Al Tonetti, Committee Chair

Federal Legislative Issues

House Select Committee to Study the Effectiveness of Ohio's Historical Programs and Partnerships

Eight members of the Ohio House of Representatives have been appointed by House Speaker Larry Householder to a House Select Committee to Study the Effectiveness of Ohio's Historical Programs and Partnerships. The purpose of Select Committees is to ensure that tax-funded programs are administered efficiently and effectively and that the intended objectives of publicly funded programs are achieved. The mission of this Select Committee includes examining how to strengthen the public-private partnership between the State of Ohio and the Ohio Historical Society (OHS), a private, not-for-profit institution that manages historical sites for the State of Ohio; developing long-term funding solutions to protect historic sites; examining how OHS spends funds on historic sites; and examining detailed budget and management plans for each of the historic sites before OHS receives additional state funds. OHS is scheduled to receive approximately $32 million in state funds over the two-year budget that began in July 2001.

The eight appointed Representatives are Chair, Kerry Metzger (R-New Philadelphia), Nancy Hollister (R-Marietta), Larry Flowers (R-Canal Winchester), Tom Raga (R-Mason), James Hoops (R-Napoleon), Dixie Allen (D-Dayton), Sylvester Patton (D-Youngstown), and Ray Miller (D-Columbus). The Committee is to prepare a report for Speaker Householder by February 15, 2002. The Select Committee is scheduled to begin hearings in October. The hearing agenda is being developed. The Ohio Archaeological Council will receive notices about the hearing schedule and other information pertinent to the Select Committee's charge as it becomes available. For further information about the Select Committee contact Representative Metzger's office at 77 South High Street, 11th Floor, Columbus, OH 43266-0603, telephone (614) 466-1695.

Senate Bill 83, Revision of Surface and In-Stream Mining Law

On May 22, 2001, S.B. 83 was passed by the Senate and forwarded to the House for consideration, where it was assigned to the Agriculture and Natural Resources Committee. No hearings on the bill have been scheduled, though it is likely that the bill will receive consideration this session. Existing legislation does not allow the Ohio Department of Natural Resources to consider the presence of archaeological sites when issuing permits to mine non-coal minerals. S.B. 83 does not change this situation. The Ohio Archaeological Council may submit testimony to the Agriculture and Natural Resources Committee on this issue.

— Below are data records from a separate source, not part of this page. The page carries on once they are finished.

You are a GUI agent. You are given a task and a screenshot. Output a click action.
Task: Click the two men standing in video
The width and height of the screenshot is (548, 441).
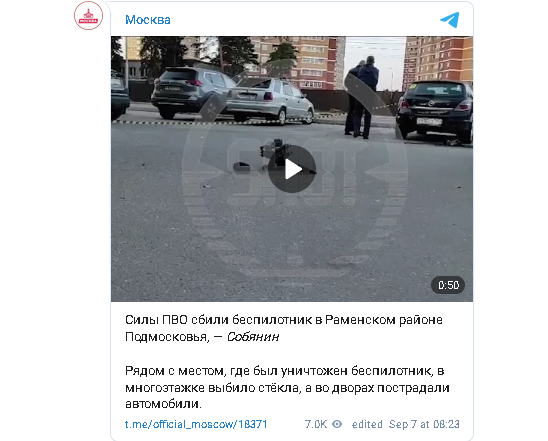tap(361, 97)
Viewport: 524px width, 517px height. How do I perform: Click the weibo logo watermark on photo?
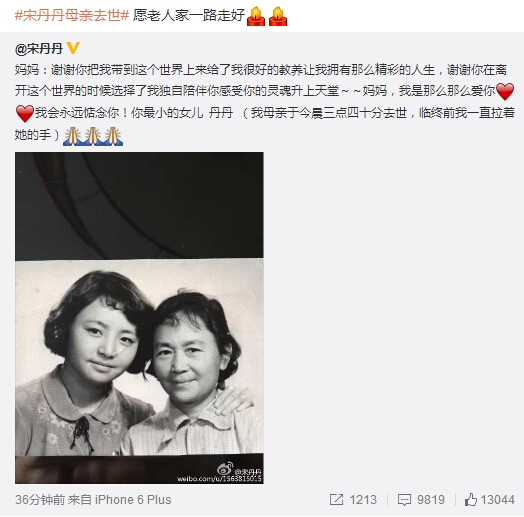coord(225,469)
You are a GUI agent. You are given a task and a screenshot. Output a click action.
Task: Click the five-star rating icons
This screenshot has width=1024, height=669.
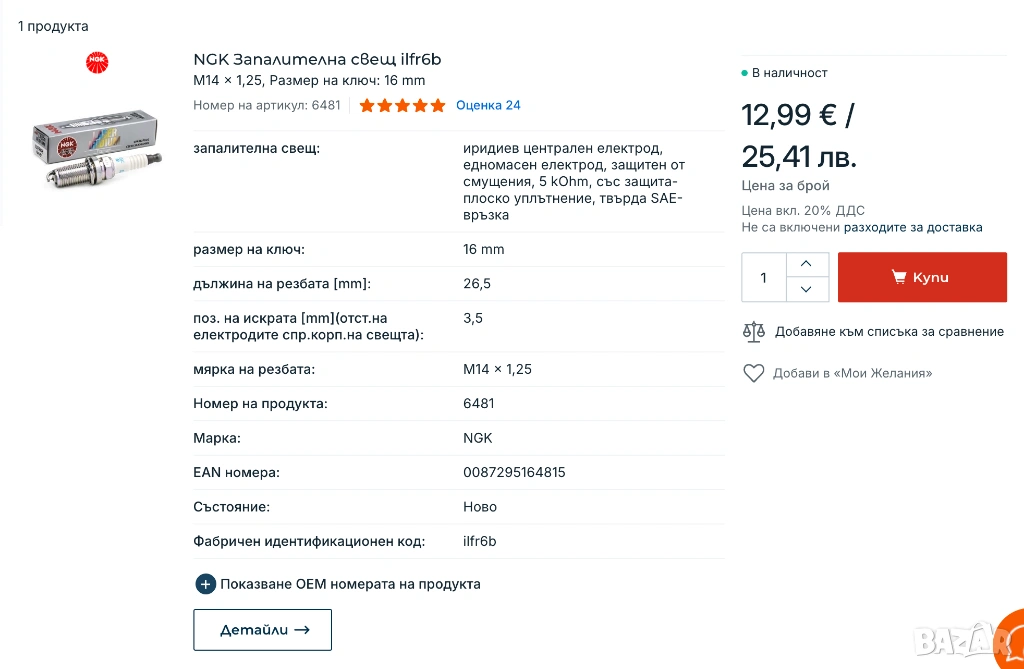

House Concurrent Resolution 5, Recognizing the Saponi Nation

This Resolution, to recognize the efforts of the Saponi (American Indian) Nation to keep their culture alive, was introduced on January 31, 2001 and assigned to the State Government Committee. No action has been taken on the Resolution.

Due to the tragic events of September 11, Congress is focusing on responding to these events. Fiscal Year 2002 (October 2001-September 2002) appropriations were to be completed by the end of September, but the events of September 11 have changed Congress' priorities. There are a number of bills in Congress with implications for the archaeological community.

HR 701, the Conservation and Reinvestment Act, establishes a separate fund to be administered by the Land and Water Conservation Fund for conservation, wildlife, recreation, and historic preservation projects. Each year through 2015, $150 million would be provided to the states for historic preservation projects.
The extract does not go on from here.